▶ **SOURCE RECORDS**
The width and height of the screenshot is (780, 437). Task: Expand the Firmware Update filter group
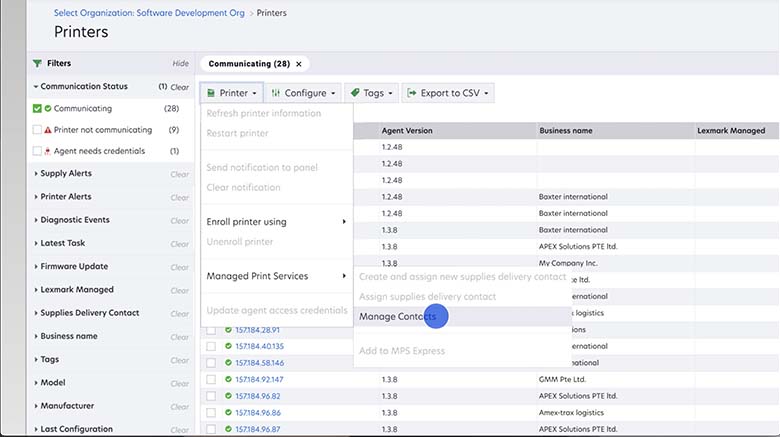coord(74,266)
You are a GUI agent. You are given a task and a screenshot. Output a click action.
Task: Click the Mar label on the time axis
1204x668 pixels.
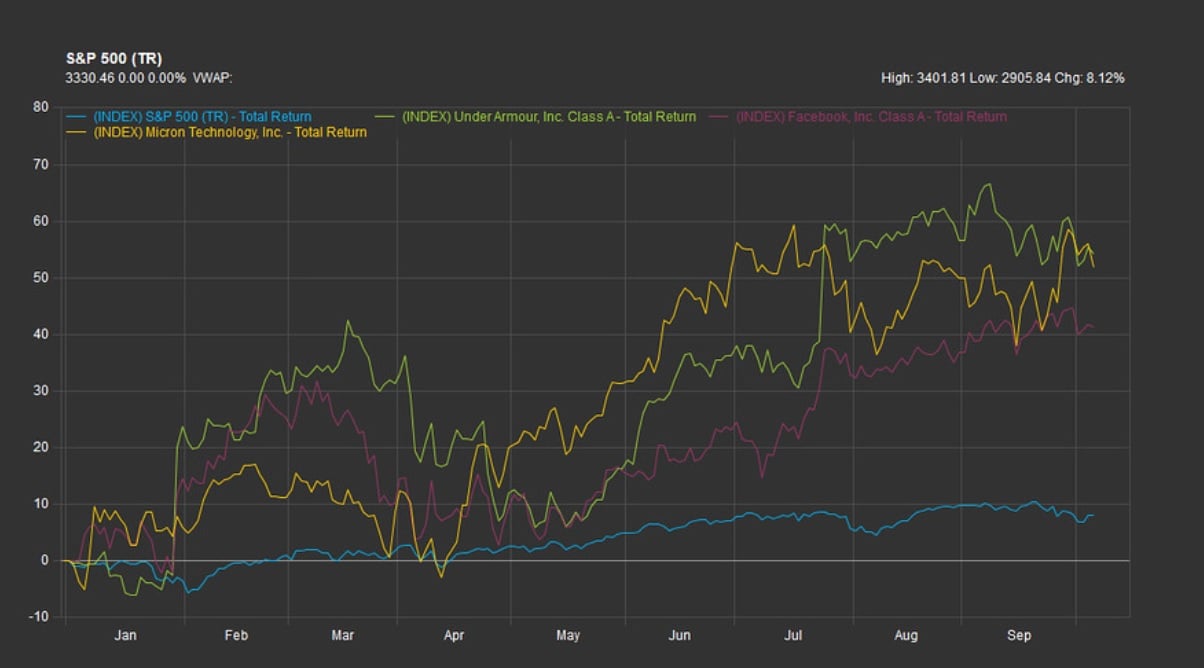click(343, 635)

▶ **WHAT THE TASK ASKS**
Reproduce every line of the records above verbatim, leaving out the pictures.

▶ **TASK RESPONSE**
The width and height of the screenshot is (780, 437). Task: Expand the Firmware Update filter group
coord(74,266)
You are a GUI agent. You are given a task and a screenshot. Output a click action.
Task: Click the Mar label on the time axis
1204x668 pixels.
click(343, 635)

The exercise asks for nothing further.